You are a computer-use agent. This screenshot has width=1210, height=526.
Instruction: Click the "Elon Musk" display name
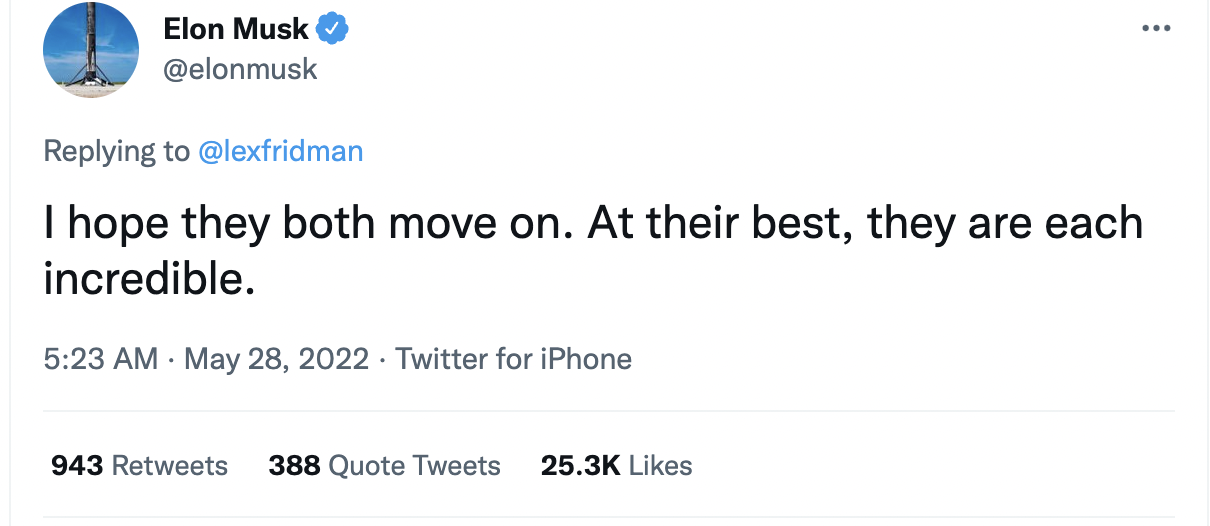(236, 30)
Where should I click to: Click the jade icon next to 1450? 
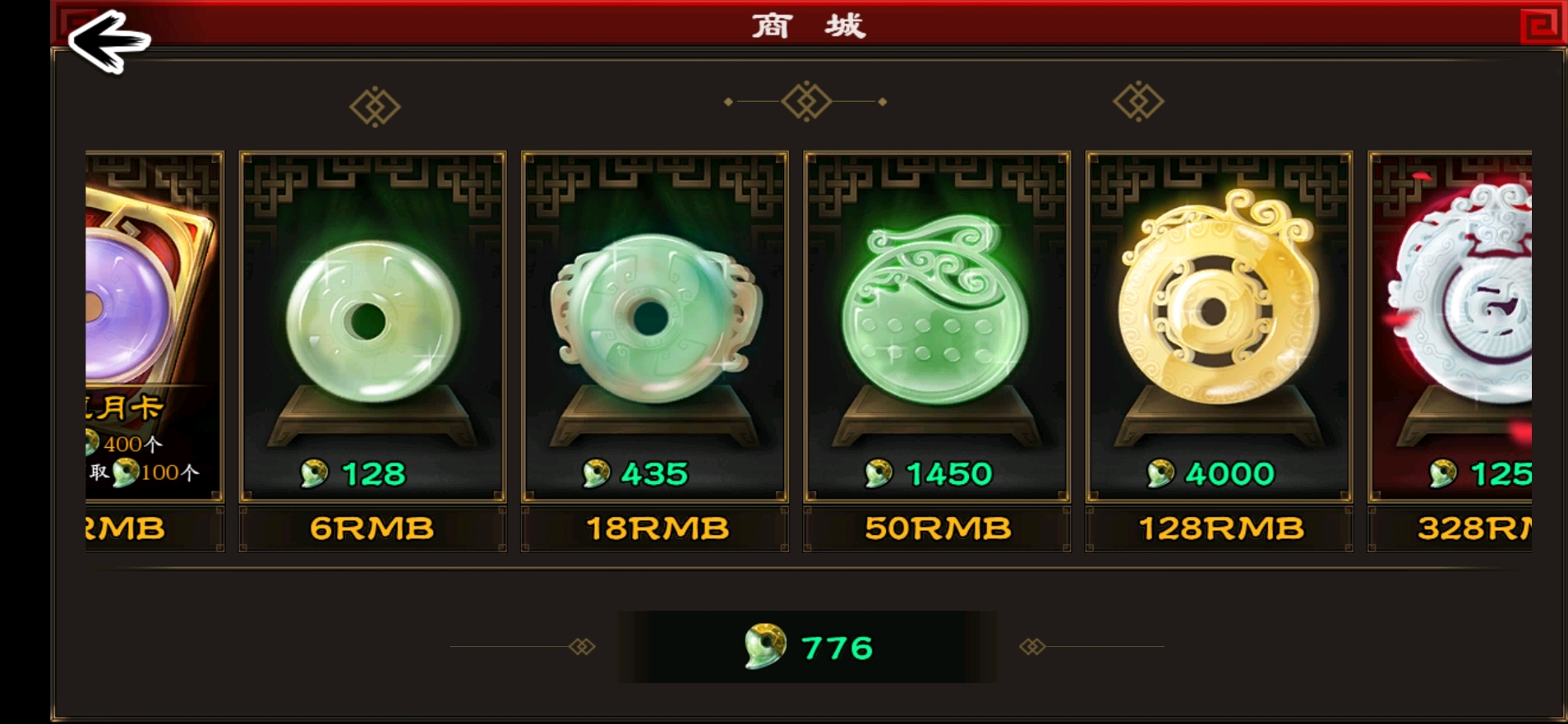click(878, 473)
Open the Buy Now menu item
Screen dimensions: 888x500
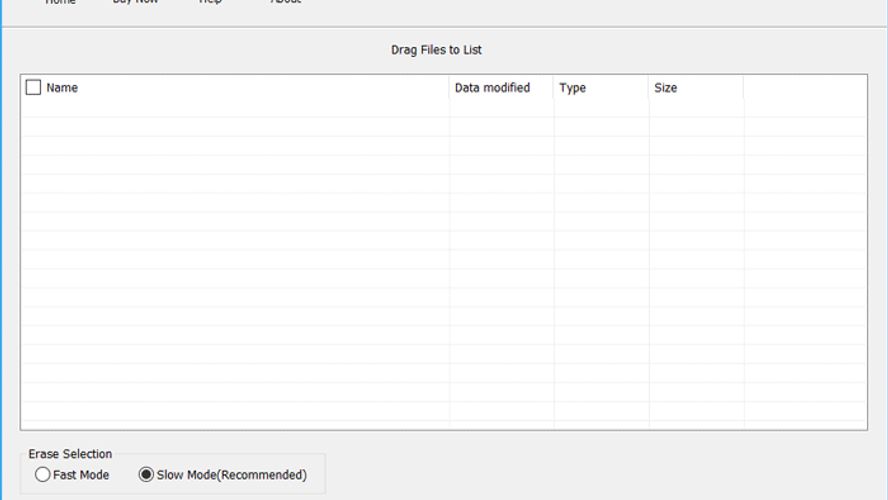click(136, 2)
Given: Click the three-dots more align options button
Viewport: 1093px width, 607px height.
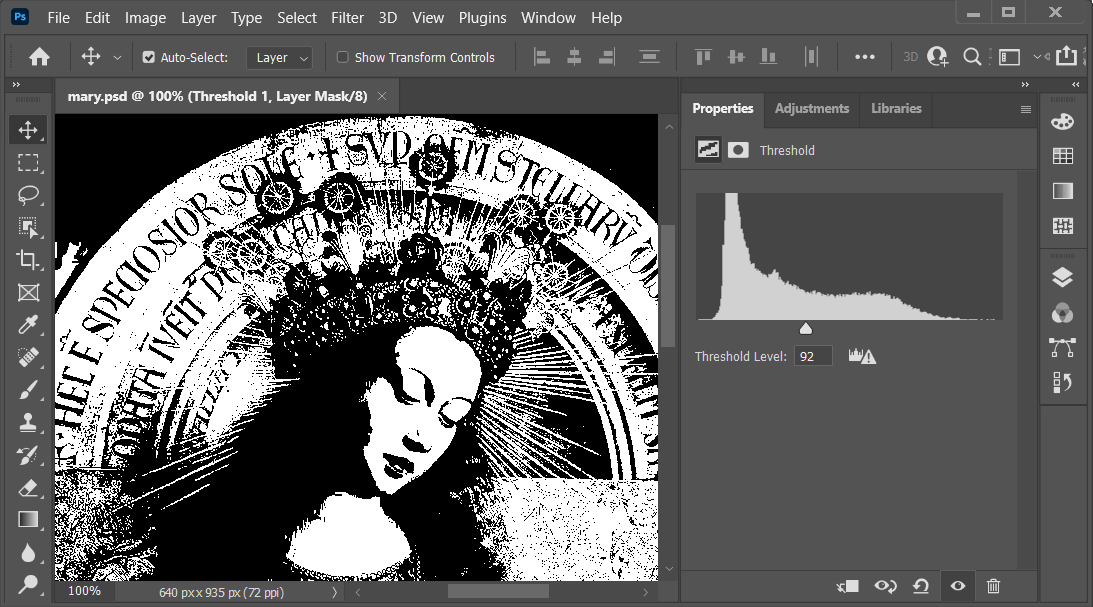Looking at the screenshot, I should (x=864, y=58).

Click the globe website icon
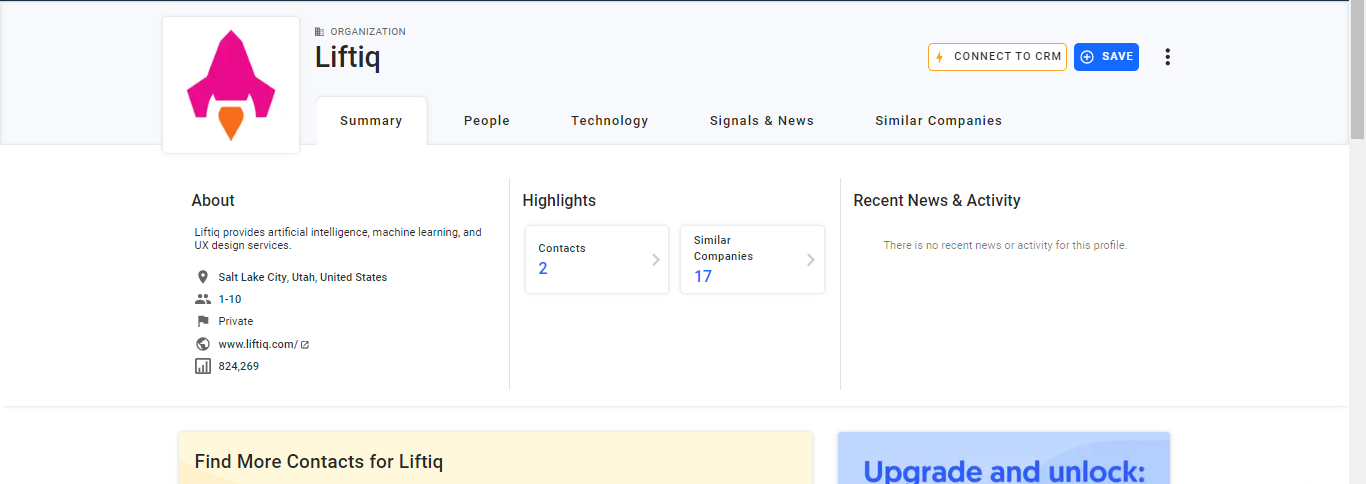pos(203,344)
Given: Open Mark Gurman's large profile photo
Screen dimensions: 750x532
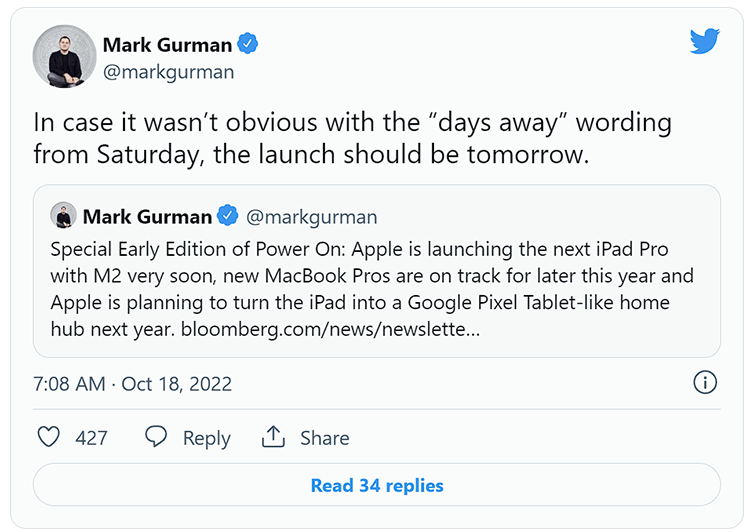Looking at the screenshot, I should [x=65, y=56].
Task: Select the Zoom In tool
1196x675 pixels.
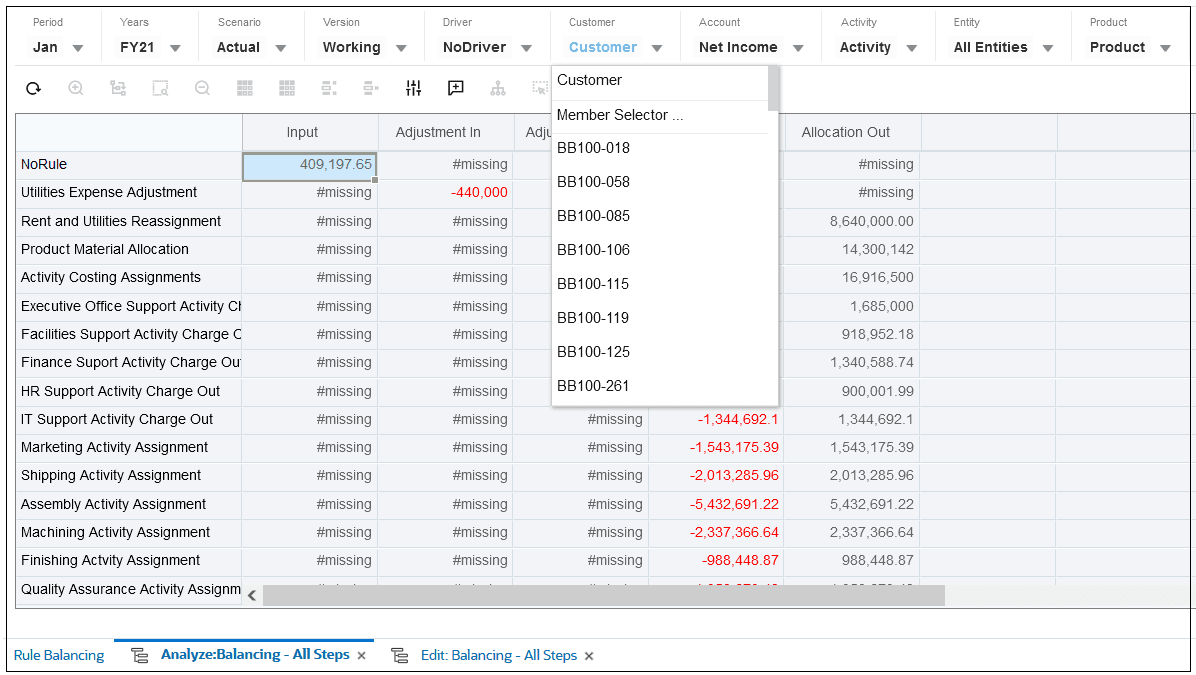Action: click(x=75, y=88)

# [ACTIVITY]
A word-for-word copy of the lines from the one with "Given: Open Mark Gurman's large profile photo" through the last line of the data above is required, with both end lines included and no pictures.

# [ANSWER AREA]
Given: Open Mark Gurman's large profile photo
Screen dimensions: 750x532
Looking at the screenshot, I should [x=65, y=56].
Task: Select the Zoom In tool
1196x675 pixels.
Action: click(x=75, y=88)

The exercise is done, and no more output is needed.